Researchers have built a more storage-efficient version of the tools used to reverse-engineer what's happening inside large language models.
Sparse autoencoders (SAEs) are a core technique in mechanistic interpretability — the field that tries to map neural network internals to human-readable concepts. The problem: as models grow, the dictionaries SAEs learn balloon in size, requiring huge numbers of stored values. The new design, called Expander SAEs, swaps out the standard dense decoder for one built on a mathematical structure called an expander graph, where each feature connects to only a small, fixed number of inputs. Tested on Pythia, Qwen2.5-3B, and Llama-3.2-1B, the most compressed version used 293 times fewer learned decoder values than a full dense decoder while recovering 84% of the baseline performance on a standard loss metric.
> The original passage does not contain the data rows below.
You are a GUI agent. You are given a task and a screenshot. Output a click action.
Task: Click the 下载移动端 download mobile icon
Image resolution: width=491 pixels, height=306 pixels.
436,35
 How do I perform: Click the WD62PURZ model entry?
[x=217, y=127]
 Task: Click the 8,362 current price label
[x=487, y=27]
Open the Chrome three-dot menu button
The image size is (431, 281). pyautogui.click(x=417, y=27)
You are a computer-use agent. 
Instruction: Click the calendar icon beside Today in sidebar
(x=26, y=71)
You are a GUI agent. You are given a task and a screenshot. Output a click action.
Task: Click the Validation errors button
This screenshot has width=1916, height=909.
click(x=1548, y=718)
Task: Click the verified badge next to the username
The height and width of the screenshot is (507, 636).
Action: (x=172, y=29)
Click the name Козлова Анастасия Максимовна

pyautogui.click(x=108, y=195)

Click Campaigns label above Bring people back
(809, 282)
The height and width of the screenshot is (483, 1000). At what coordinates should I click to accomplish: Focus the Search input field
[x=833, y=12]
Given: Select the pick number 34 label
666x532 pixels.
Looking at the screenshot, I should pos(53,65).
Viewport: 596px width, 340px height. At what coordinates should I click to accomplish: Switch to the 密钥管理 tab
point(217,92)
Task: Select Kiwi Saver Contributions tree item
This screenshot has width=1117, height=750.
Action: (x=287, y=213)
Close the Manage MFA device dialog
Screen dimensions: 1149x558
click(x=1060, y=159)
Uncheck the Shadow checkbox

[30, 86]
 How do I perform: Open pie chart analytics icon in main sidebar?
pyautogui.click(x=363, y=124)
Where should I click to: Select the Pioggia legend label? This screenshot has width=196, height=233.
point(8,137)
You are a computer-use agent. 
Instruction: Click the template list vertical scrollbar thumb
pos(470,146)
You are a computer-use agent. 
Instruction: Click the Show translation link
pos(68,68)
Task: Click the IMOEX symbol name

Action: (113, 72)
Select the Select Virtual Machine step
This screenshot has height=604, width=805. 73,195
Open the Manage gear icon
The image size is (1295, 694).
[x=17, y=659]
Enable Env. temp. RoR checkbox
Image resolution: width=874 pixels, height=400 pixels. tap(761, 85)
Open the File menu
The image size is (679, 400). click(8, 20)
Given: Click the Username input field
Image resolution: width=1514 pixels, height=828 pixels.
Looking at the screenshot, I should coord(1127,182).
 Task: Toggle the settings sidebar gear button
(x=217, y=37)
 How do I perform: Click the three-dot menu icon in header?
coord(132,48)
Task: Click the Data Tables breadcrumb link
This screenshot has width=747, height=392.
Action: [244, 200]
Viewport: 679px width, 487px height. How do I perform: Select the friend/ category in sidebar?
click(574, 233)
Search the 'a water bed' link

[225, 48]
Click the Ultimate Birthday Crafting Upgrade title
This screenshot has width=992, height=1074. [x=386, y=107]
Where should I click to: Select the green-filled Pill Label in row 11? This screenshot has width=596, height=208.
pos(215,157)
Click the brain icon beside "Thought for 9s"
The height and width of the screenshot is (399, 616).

Interpretability research has quietly become one of the higher-stakes corners of AI development, with labs like Anthropic investing heavily in SAE-based tools to understand model behavior before deployment. The catch has always been scale: the same growth that makes frontier models capable also makes them expensive to study. A compression method that preserves most of the signal while cutting storage by two orders of magnitude could make serious interpretability work accessible at model sizes where it currently isn't practical.
The authors are careful to note the remaining gap isn't fully explained by parameter count alone — encoder design plays a role too, which means this isn't a free lunch, just a cheaper one.